§ DOCUMENT PASSAGE:
------
Ah, lost in rebase. The purpose was to test if the new device tree has
not grown too much.



> 
>> +    void *fdt_blob;
>>      long kernel_size;
>>      bool kernel_le;
>>      uint32_t initrd_base;
>> @@ -462,7 +466,8 @@ struct sPAPRMachineState {
>>  #define KVMPPC_H_LOGICAL_MEMOP  (KVMPPC_HCALL_BASE + 0x1)
>>  /* Client Architecture support */
>>  #define KVMPPC_H_CAS            (KVMPPC_HCALL_BASE + 0x2)
>> -#define KVMPPC_HCALL_MAX        KVMPPC_H_CAS
>> +#define KVMPPC_H_UPDATE_DT      (KVMPPC_HCALL_BASE + 0x3)
>> +#define KVMPPC_HCALL_MAX        KVMPPC_H_UPDATE_DT
>>  
>>  typedef struct sPAPRDeviceTreeUpdateHeader {
>>      uint32_t version_id;
>> diff --git a/hw/ppc/spapr.c b/hw/ppc/spapr.c
>> index c08130facb..5e2d4d211c 100644
>> --- a/hw/ppc/spapr.c
>> +++ b/hw/ppc/spapr.c
>> @@ -1633,7 +1633,10 @@ static void spapr_machine_reset(void)
------
[Extracted records]
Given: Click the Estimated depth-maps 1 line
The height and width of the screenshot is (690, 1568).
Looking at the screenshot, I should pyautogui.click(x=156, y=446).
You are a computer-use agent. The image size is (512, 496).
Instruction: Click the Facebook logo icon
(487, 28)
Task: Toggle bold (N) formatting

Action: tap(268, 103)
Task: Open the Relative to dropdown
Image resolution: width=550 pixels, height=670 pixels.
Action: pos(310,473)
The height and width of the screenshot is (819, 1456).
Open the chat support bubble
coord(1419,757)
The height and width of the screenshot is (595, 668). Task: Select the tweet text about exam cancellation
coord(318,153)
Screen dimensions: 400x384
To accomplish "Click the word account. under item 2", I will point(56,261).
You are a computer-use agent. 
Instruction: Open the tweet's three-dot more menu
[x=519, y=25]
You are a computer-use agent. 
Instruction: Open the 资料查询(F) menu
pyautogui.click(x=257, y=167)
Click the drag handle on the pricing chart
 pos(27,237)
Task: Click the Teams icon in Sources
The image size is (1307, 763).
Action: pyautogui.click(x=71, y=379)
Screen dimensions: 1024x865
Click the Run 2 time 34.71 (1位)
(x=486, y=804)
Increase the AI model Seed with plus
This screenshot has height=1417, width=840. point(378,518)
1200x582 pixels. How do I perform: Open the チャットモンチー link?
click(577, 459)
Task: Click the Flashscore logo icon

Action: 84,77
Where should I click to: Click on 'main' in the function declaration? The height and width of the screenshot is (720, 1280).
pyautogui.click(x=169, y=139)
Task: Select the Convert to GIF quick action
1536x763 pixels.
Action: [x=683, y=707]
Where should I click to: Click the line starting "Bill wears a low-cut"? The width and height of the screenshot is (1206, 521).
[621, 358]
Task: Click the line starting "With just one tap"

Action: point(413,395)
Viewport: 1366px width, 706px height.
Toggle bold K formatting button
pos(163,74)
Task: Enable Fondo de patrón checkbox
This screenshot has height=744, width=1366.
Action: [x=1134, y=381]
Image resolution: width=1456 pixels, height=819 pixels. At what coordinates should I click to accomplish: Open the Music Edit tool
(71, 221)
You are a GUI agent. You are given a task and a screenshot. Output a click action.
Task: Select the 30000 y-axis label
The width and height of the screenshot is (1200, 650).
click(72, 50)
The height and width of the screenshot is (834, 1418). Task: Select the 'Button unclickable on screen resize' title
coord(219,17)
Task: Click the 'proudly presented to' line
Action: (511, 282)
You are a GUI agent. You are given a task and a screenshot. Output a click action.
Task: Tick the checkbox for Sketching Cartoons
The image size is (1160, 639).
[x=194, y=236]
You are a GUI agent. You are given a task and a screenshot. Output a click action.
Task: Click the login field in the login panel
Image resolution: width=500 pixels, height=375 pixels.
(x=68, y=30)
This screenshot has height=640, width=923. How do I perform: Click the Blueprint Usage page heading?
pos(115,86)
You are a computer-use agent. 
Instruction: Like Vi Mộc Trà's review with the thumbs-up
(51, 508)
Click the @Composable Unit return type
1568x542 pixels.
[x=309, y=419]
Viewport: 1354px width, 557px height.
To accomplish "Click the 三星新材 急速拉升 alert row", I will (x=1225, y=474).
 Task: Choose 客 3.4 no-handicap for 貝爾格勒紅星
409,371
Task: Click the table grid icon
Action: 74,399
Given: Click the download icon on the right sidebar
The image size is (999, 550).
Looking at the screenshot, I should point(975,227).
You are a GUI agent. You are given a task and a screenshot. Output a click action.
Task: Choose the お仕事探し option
------
§ PROBLEMS:
a: Put into a JSON list of strings every line of the records from the line containing "Task: Open the Relative to dropdown" down to the line containing "[x=519, y=25]", both included, one string per line and blank lines omitted.
b: Continue the patch review about the sPAPR device tree update hypercall from the point at which it stops.

§ RESPONSES TO THE TASKS:
a:
[
  "Task: Open the Relative to dropdown",
  "Image resolution: width=550 pixels, height=670 pixels.",
  "Action: pos(310,473)",
  "The height and width of the screenshot is (819, 1456).",
  "Open the chat support bubble",
  "coord(1419,757)",
  "The height and width of the screenshot is (595, 668). Task: Select the tweet text about exam cancellation",
  "coord(318,153)",
  "Screen dimensions: 400x384",
  "To accomplish \"Click the word account. under item 2\", I will point(56,261).",
  "You are a computer-use agent. ",
  "Instruction: Open the tweet's three-dot more menu",
  "[x=519, y=25]"
]

b:
>>      /* Load the fdt */
>>      qemu_fdt_dumpdtb(fdt, fdt_totalsize(fdt));
>>      cpu_physical_memory_write(fdt_addr, fdt, fdt_totalsize(fdt));
>> -    g_free(fdt);
>> +    g_free(spapr->fdt_blob);
>> +    spapr->fdt_size = fdt_totalsize(fdt);
>> +    spapr->fdt_initial_size = spapr->fdt_size;
>> +    spapr->fdt_blob = fdt;
> 
> Hmm... It looks weird to store state in a reset handler. I'd rather zeroe
> both fdt_blob and fdt_size here.


The device tree is built from the reset handler and the idea is that we
want to always have some tree in the machine.



> 
>>  
>>      /* Set up the entry state */
>>      spapr_cpu_set_entry_state(first_ppc_cpu, SPAPR_ENTRY_POINT, fdt_addr);
>> @@ -1887,6 +1890,27 @@ static const VMStateDescription vmstate_spapr_irq_map = {
>>      },
>>  };
>>  
>> +static bool spapr_dtb_needed(void *opaque)
>> +{
>> +    sPAPRMachineClass *smc = SPAPR_MACHINE_GET_CLASS(opaque);
>> +
>> +    return smc->update_dt_enabled;
> 
> This means we always migrate the fdt, even if migration occurs before
> SLOF could call KVMPPC_H_UPDATE_DT.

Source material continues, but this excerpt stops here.